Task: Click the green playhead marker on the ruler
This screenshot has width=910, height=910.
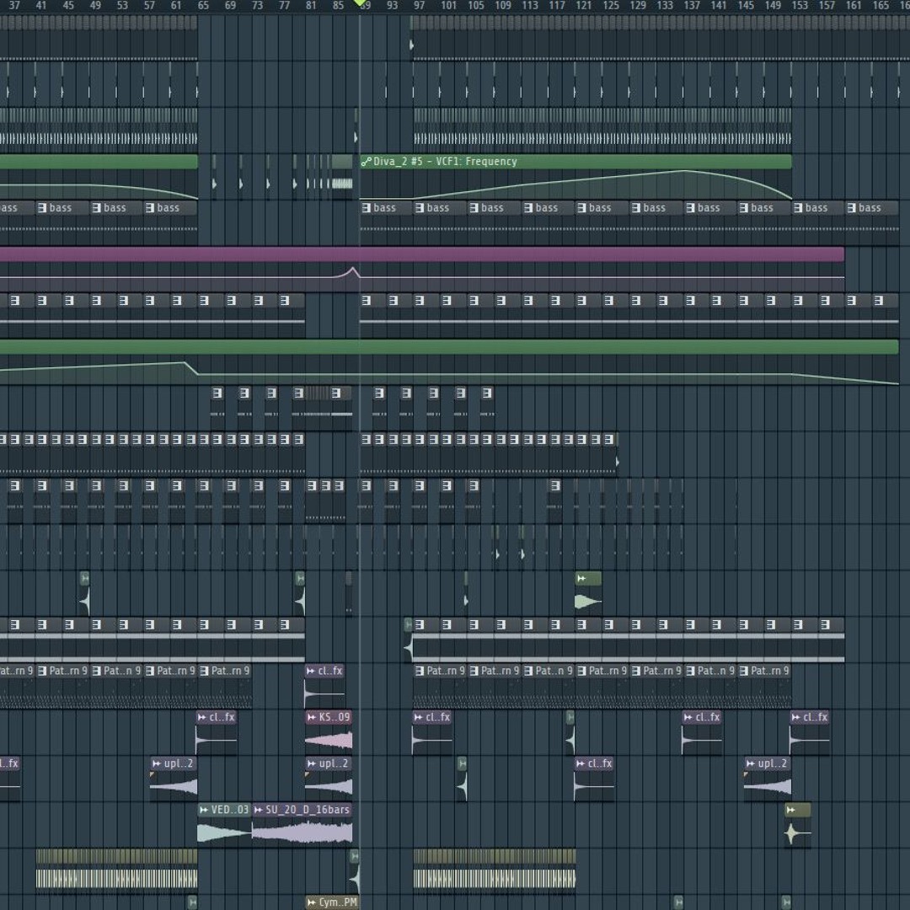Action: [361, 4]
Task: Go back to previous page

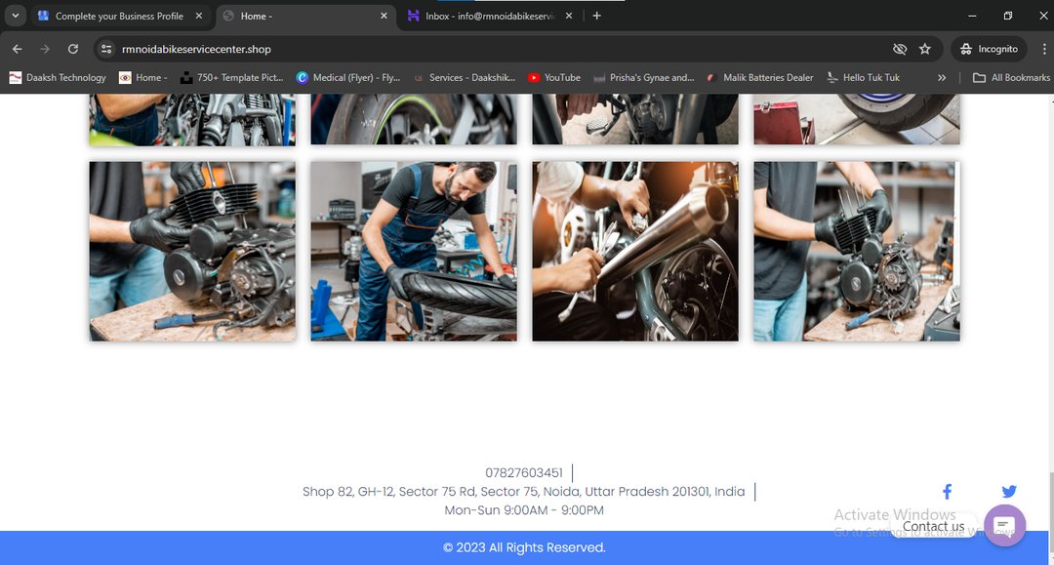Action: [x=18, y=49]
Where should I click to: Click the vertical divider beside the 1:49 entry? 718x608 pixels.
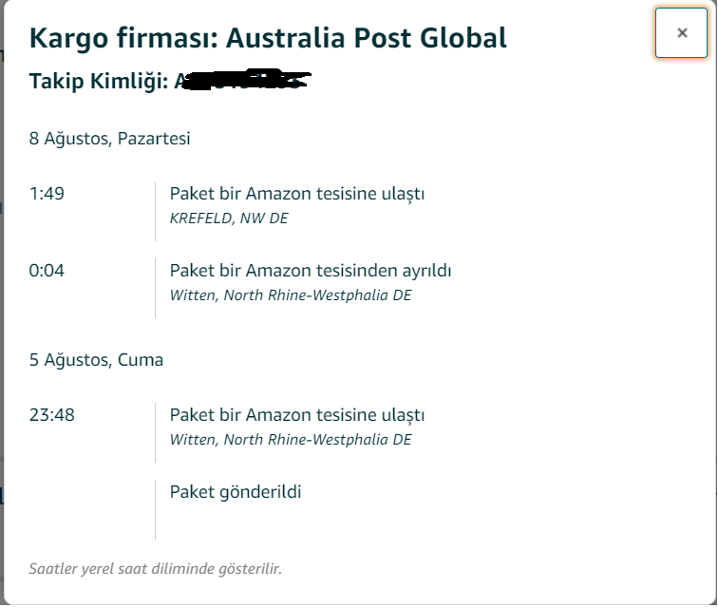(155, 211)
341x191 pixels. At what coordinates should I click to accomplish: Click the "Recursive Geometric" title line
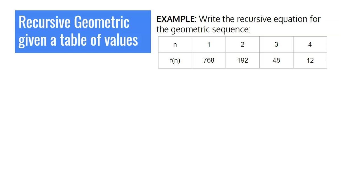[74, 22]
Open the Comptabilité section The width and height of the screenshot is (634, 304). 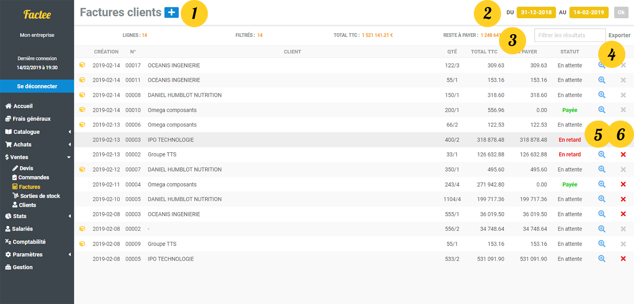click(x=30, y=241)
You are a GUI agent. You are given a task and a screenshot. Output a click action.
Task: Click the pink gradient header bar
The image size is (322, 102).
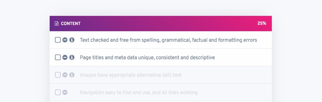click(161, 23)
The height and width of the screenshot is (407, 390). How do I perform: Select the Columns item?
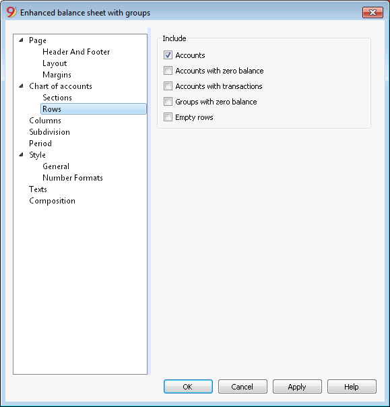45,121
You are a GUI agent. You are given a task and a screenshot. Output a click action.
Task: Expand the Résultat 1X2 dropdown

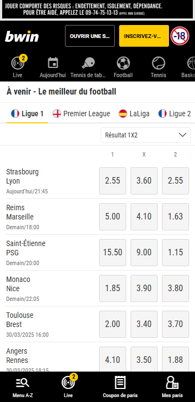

*Job*: Rewrite the records starting at the line that contains "The height and" and ending at the end of the records, replacing "Columns" with "Rows" and leaving everything else unchanged. Leave the pictures out of your answer.

*Result*:
The height and width of the screenshot is (407, 390). How do I perform: Select the Rows item?
45,121
You are a GUI agent. You are given a task and a screenshot. Output a click action.
Task: Expand the Résultat 1X2 dropdown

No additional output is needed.